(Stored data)
::::::::::

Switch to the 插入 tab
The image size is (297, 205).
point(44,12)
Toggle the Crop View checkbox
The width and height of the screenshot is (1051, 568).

::::::::::

> [Activity] Give back exactly the lines running from the line that has "Toggle the Crop View checkbox" to the end of the entries above.

> [Completed exercise]
Toggle the Crop View checkbox
The width and height of the screenshot is (1051, 568).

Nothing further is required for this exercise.